А будущий издатель "Киевской старины" профессор Лебединцев и вообще познакомился с певцом народных страданий при пикантнейших обстоятельствах когда тот в дымину пьяный валялся под каким-то забором на Подоле:

"У меня невольно забилось сердце при мысли о скором свидании с человеком, которого я давно чтил в душе за его несравненный талант; молодое воображение рисовало его в каких-то причудливых, необыкновенных чертах <...>. Увы! скоро все мечты рассеялись, как дым, при виде глубоко-грустной картины: Тарас, которого не оказалось в комнатах, вскоре найден нами у ворот в преждевременном и отнюдь не непорочном сне.<...> Указанное обстоятельство нисколько, разумеется, не уменьшило моего глубокого уважения к поэту и сердечных моих симпатий к нему, но повергло меня в неописуемое смущение... Не меньше моего, кажется, смущен был и Тарас Григорьевич, когда кое-как разбуженный отцом Ефимом, вошел с ним в комнату и увидел меня. "Ох, Зелена, Зелена!" - повторял он со вздохом... Хотя радушный хозяин поспешил расшевелить нас наливочкою, но разговориться на сей раз мы никак уже не могли, и я скоро отправился к себе на квартиру 15".
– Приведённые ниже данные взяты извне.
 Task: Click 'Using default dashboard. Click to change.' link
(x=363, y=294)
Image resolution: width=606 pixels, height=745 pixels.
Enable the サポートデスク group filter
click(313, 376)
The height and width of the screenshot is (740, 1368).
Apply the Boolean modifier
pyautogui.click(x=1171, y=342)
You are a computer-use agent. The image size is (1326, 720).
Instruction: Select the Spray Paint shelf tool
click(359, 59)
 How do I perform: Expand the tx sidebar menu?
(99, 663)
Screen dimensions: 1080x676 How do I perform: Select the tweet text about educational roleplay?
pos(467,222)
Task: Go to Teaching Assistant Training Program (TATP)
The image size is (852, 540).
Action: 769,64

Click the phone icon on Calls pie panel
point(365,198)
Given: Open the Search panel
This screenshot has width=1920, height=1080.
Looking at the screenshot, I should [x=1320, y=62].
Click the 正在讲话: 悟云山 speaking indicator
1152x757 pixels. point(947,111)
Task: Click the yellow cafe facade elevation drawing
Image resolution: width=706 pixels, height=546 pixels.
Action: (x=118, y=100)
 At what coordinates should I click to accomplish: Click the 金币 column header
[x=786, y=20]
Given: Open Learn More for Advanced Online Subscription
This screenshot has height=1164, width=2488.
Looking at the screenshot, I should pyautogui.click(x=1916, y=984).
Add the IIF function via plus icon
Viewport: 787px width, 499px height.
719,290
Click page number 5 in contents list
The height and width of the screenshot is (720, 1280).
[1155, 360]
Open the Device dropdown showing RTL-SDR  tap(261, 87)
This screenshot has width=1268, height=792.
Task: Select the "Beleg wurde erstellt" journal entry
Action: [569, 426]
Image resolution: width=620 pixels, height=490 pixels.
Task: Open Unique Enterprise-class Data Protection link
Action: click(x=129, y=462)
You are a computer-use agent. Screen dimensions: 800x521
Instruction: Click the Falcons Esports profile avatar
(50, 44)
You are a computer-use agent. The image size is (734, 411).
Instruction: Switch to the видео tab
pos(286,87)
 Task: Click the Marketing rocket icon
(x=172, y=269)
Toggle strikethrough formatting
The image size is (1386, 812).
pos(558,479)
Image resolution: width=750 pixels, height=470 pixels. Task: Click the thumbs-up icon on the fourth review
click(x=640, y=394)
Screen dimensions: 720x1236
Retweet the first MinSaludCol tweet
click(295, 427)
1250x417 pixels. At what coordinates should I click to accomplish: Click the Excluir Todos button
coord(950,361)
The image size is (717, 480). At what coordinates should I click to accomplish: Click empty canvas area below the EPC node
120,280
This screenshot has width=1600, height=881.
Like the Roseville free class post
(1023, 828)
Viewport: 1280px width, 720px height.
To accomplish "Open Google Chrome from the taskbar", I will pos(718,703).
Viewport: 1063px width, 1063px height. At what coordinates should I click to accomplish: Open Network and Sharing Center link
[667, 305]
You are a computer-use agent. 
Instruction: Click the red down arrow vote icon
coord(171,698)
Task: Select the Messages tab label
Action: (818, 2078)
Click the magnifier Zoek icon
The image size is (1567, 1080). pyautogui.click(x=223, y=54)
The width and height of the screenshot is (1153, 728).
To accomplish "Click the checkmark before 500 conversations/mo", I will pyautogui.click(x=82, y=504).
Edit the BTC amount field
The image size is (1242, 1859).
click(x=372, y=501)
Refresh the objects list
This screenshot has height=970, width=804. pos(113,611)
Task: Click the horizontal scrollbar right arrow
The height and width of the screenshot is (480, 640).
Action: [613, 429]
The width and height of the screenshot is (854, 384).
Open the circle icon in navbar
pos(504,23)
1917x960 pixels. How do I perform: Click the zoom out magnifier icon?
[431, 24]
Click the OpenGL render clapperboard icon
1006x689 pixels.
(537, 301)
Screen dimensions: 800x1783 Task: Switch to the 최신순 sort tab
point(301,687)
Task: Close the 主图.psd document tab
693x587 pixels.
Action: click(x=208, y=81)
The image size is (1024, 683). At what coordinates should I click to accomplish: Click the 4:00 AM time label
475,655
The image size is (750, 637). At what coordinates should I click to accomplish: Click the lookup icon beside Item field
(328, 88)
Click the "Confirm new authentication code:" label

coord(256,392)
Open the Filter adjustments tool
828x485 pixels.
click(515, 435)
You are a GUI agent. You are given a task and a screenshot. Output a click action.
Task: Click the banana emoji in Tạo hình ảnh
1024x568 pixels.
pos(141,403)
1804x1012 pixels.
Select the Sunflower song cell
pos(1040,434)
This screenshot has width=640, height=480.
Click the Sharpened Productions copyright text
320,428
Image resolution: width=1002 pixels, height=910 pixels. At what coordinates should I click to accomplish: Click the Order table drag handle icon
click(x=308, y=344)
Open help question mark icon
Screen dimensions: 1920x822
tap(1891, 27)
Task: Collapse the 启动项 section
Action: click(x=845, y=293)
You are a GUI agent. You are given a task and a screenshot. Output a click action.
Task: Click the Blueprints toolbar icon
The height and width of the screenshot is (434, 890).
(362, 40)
Зато на другой день часов в пять пополудни отоспавшийся Тарас Григорьевич явился к Лебединцеву лично и без наливки и почти с первых слов "заговорил о задуманном в Петербурге издании "Основы", ее задачах и целях, силах, способах и пр.". Хозяин с восторгом слушал, прекрасно понимая при каких трудных обстоятельствах пробивается в России вольная мысль, когда даже лучшие представители ее порой нетвердо стоят на ногах.

Впрочем, что означает это расплывчатое "порой"? Перейдем к строгой статистике.

- А Тарас Григорьевич часто бывал "под шефе"? - прямо спросил однажды корреспондент "Киевской старины" ротного командира Шевченко капитана Косарева.

"Ну!... часто не часто, а бывал-таки. Да "под шефе", это что! - пустяки: тогда одни только песни, пляски, остроумные рассказы. - А вот худо, когда, бывало, он хватит уже через край. А и это, хотя, правда, редко, а случалось с ним последние, этак года два-три... - Раз, знаете, летом выхожу я часа в три ночи вдохнуть свежего воздуха. Только вдруг слышу пение. - Надел я шашку, взял с собой дежурного, да и пошел по направлению к офицерскому флигелю, откуда неслись голоса. - И что же , вы думаете, вижу? Четверо несут на плечах дверь, снятую с петлей, на которой лежат два человека, покрытые шинелью, а остальные идут по сторонам и поют: "Святый Боже, Святый крепкий!" - точно хоронят кого. - "Что это вы, господа, делаете? - спрашиваю их. - Да, вот, говорят, гулянка у нас была, на которой двое наших, Тарас да поручик Б., легли костьми, - ну, вот, мы их и разносим по домам 16"...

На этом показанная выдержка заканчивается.